Normal-to-normal (NN) interval series were obtained by visual inspection of each RR series, removing possible premature beats and artefacts14. The entire series was discarded if the number of artefacts or ectopic beats exceeded 5% of all RR intervals. HRV was quantified by indices in frequency domain14. The power spectrum of NN intervals was calculated from the Welch periodogram, deriving spectral powers in the low-frequency (LF, from 0.04 to 0.15 Hz) and high-frequency (HF, from 0.15 to 0.40 Hz) bands14. The HF power comprises respiratory oscillations mediated by the cardiac vagal drive, whereas the LF/HF powers ratio is an index of cardiac sympathovagal balance14,30,31. Furthermore LF/HF ratio is an HRV index sensitive to ongoing stress, as previously reported32,33. HF, LF and LF/HF indices were log transformed for further analyses. LF and HF were also expressed as normalized units (nu) as follows: HFnu = HF/(total power—VLF) × 100 and LFnu = LF/(total power—VLF) × 100, were the VLF is the spectral power in the very low-frequency band (0–0.04 Hz). The LFnu is considered an index of sympathovagal balance, the HFnu an index of vago/sympathetic balance. The indices were calculated with the software Kubios HRV ver. 2.2 (Kuopio, Finland)34.

Statistical analysis

Anthropometric, HR, log HF and log LF/HF differences between men and women at baseline were assessed using unpaired Student’s t tests, before the expedition. None of the baseline recordings was discarded because of premature beats or artifacts, while 13 out of 225 recordings performed in Antarctica were discarded because of an excessive number of edited beats.

Eight additionally monthly recordings were excluded because identified as outliers. Unlike pre-mission recordings, obtained in a controlled laboratory under supervision, recordings in Antarctica were performed by the volunteers themselves. Thus we checked these recordings for the possible presence of outliers before applying any statistical test. Considering that the vagal tone is particularly sensitive to external perturbations, changes in breathing patterns, or lack of steady-state conditions, outliers were identified with Tukey’s method35 applied on the index of vagal HR modulations, log HF. For each volunteer we considered the distribution of 9 monthly estimates in Antarctica of log HF, calculated the first and third quartiles (Q1 and Q3) of the distribution, and identified values of log HF as outliers, if they were smaller than Q1─1.5 × (Q3–Q1) or larger than Q3 + 1.5 × (Q3–Q1). When a log HF estimate was identified as an outlier, we discarded the corresponding HR recording.
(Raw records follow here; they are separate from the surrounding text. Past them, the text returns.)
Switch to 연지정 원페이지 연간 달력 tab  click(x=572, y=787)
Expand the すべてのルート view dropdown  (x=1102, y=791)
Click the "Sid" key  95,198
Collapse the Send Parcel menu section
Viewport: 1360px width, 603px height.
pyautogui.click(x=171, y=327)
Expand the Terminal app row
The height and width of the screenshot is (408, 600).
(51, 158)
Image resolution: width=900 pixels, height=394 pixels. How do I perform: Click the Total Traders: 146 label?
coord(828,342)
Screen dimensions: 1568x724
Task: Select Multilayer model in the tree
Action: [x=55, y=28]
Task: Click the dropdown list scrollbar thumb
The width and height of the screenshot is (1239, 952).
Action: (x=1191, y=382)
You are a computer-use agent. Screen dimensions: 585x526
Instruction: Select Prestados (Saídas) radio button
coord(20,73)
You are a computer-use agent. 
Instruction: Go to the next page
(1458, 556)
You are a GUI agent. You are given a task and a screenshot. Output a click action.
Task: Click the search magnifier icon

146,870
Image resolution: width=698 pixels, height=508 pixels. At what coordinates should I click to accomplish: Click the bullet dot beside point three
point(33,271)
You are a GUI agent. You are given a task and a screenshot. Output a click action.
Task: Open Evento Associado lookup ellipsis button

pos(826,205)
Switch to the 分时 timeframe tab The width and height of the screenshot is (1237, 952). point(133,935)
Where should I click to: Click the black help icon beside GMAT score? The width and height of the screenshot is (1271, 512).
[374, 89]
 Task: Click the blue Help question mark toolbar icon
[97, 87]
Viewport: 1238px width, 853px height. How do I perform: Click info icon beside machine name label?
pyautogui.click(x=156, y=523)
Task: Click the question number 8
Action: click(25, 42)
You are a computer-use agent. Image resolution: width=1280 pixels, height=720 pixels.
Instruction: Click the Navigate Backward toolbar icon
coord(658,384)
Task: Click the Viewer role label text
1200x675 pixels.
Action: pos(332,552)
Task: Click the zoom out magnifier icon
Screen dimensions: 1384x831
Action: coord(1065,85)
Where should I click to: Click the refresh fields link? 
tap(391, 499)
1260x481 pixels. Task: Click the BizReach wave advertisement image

To analyze the time courses of HRV we first formulated mixed models with subject as a random factor, time and sex as fixed factors, and baseline data (data collected before the expedition) as a covariate. Variance components were estimated using restricted maximum likelihood (REML) approach using the R package lme436. Normality and homogeneity were checked by visual inspection of plots of residuals against fitted values (Q–Q plots). Next, the adjusted means (estimated marginal means) were used to assess the linear, quadratic, cubic trends for each sex, and determined their interaction using pre-planned polynomial contrasts. We also defined custom contrasts averaging the data across trimesters (T1, T2, and T3) and compared the changes in HRV between trimesters (T1–T2, T2–T3, and T1–T3) to further elucidate sex differences. No corrections of the level of significance were applied37. We acknowledge that this increased the chance of Type I errors. However, given the exploratory nature of the study, we were also cautious about false negatives38. As a compromise we limited the tests to a small set of pre-planned contrasts and kept the level of significance at α = 0.05 (two-sided) for all testing. Note that whereas we also provide P-values for the fixed effects of the mixed models using Satterthwaite’s approximation for denominator degrees of freedom39, our primary hypotheses focus on the estimates related to our a priori defined linear, quadratic, cubic40 . All statistical analyses were carried out using the software package R41.